NetBeans 6.9 includes Groovy support and it helps us to see that plopping the escape character-ridden Java String used for a regular expression in the Java example above is actually not allowed in Groovy. Here's what NetBeans 6.9 shows for such a case (note the red squiggly line and the error message; thanks NetBeans!).

The small snippet of code shown above in the NetBeans 6.9 editor window indicates that the dollar sign ($) needs to be escaped in Groovy when specifying the regular expression using double quotes. However, the next line shows that this is not necessary when the "slashy syntax" is used instead of the double quotes. For many developers who use regular expressions, the slashy syntax may be more appealing anyway, but the fact that it doesn't require escaping of $ and the fact that it isn't as confusing when there are double quotes naturally present in the regular expression are sweet morsels.

Using the slashy syntax helped avoid the need to escape the $ or the ", but how does one handle a slash in the regular expression when using slashy syntax? It turns out that NetBeans 6.9 warns us about that.

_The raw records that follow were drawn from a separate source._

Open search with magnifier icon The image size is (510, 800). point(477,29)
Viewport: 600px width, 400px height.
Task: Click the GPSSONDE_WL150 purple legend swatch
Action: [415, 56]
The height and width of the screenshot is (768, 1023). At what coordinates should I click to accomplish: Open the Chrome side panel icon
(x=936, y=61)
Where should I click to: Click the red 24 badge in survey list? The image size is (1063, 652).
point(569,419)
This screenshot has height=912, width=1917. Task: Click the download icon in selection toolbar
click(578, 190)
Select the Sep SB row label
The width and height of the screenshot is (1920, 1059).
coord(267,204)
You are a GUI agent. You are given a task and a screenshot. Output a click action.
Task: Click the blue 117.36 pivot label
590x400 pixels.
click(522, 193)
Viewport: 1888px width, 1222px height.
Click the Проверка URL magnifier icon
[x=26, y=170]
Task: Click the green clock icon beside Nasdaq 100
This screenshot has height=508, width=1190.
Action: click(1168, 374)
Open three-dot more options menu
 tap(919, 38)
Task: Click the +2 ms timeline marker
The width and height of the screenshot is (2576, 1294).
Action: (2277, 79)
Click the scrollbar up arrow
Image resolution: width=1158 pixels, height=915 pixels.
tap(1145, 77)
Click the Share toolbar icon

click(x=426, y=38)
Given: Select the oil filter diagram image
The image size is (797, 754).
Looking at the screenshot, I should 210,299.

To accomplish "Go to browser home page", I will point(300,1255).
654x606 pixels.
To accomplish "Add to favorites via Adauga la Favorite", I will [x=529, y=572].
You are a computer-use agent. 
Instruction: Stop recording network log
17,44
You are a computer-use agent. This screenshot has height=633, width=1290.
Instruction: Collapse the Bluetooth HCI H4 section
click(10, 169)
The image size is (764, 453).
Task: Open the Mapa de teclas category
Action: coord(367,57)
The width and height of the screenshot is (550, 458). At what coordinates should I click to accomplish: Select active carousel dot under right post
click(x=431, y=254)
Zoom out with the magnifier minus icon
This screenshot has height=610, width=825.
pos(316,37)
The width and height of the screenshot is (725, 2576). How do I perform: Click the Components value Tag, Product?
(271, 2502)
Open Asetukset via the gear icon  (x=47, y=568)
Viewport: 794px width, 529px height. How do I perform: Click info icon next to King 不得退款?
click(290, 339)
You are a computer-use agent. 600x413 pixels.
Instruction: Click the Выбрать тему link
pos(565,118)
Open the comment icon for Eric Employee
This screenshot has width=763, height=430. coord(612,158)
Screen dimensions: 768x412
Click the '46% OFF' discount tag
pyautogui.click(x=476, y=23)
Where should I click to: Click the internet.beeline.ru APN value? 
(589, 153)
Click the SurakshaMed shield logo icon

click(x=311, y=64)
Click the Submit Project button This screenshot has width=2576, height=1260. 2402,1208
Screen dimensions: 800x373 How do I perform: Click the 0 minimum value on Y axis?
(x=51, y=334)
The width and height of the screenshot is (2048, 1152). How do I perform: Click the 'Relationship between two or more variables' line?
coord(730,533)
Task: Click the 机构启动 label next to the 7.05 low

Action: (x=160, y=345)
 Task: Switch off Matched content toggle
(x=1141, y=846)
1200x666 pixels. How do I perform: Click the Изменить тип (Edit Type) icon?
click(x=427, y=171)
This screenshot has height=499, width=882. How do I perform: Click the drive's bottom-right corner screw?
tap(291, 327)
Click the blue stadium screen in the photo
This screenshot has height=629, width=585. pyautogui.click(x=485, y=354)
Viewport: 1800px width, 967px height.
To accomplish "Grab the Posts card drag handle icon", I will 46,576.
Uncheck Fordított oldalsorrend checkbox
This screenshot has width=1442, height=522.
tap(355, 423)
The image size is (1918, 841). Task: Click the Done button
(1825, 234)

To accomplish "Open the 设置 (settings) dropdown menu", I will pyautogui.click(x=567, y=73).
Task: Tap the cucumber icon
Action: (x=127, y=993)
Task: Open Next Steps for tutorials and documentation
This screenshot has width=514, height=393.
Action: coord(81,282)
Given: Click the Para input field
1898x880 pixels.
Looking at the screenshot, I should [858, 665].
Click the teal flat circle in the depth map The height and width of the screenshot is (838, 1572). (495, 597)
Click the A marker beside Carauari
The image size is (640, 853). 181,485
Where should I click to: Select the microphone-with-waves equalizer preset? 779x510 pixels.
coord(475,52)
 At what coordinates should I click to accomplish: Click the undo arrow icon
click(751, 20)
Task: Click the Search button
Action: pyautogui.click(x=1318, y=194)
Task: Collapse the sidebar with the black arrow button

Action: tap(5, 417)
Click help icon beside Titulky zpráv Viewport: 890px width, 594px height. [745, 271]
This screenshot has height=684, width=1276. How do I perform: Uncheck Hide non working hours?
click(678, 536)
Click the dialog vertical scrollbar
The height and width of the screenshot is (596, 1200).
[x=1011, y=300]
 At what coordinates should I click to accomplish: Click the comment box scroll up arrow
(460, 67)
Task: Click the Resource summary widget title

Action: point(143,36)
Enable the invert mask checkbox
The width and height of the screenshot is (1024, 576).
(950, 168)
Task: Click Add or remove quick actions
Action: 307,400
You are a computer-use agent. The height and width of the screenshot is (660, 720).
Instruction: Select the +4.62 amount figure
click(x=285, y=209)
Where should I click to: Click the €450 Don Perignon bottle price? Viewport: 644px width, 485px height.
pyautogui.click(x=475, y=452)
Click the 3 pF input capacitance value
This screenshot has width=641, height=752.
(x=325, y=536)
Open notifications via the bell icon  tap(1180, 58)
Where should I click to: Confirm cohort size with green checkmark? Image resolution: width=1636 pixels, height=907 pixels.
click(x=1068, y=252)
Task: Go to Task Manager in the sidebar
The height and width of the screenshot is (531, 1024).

In response to the NetBeans flagged errors, I can fix the regular expression Pattern definitions to get the following Groovy code that creates Pattern instances with both quoted strings and slashy strings:

#!/usr/bin/env groovy
/*
 * Demonstrate how Groovy simplifies regular expression handling.
 */

// Setting up Pattern instances in Groovy

def patternQuoted = ~"[\$\"'\n\\d/\\\\]"
println "It's a Pattern: ${patternQuoted.class} (quoted) for regular expression ${patternQuoted.pattern()}"
def patternSlashy = ~/[$"'\n\d\/\\]/
println "It's a Pattern: ${patternSlashy.class} (slashy) for regular expression ${patternSlashy.pattern()}"

When the above Groovy script is executed, the output looks like that shown in the next screen snapshot.

The snapshot shows the general advantage in presentation of the slashy syntax as compared to the quoted syntax. The slashy syntax required far less escaping than the quoted syntax or the equivalent Java syntax, making the String closer to the original regular expression.

There is one downside evident from this. Note that the new line \n is left in place as two characters rather than being treated as the new line character in the slashy syntax. This can be addressed by using the syntax ${"\n"} in place of the "\n" in the slashy syntax String as shown next:

def patternQuoted = ~"[\$\"'\n\\d/\\\\]"
println "It's a Pattern: ${patternQuoted.class} (quoted) for regular expression ${patternQuoted.pattern()}"
def patternSlashy = ~/[$"'${"\n"}\d\/\\]/
println "It's a Pattern: ${patternSlashy.class} (slashy) for regular expression ${patternSlashy.pattern()}"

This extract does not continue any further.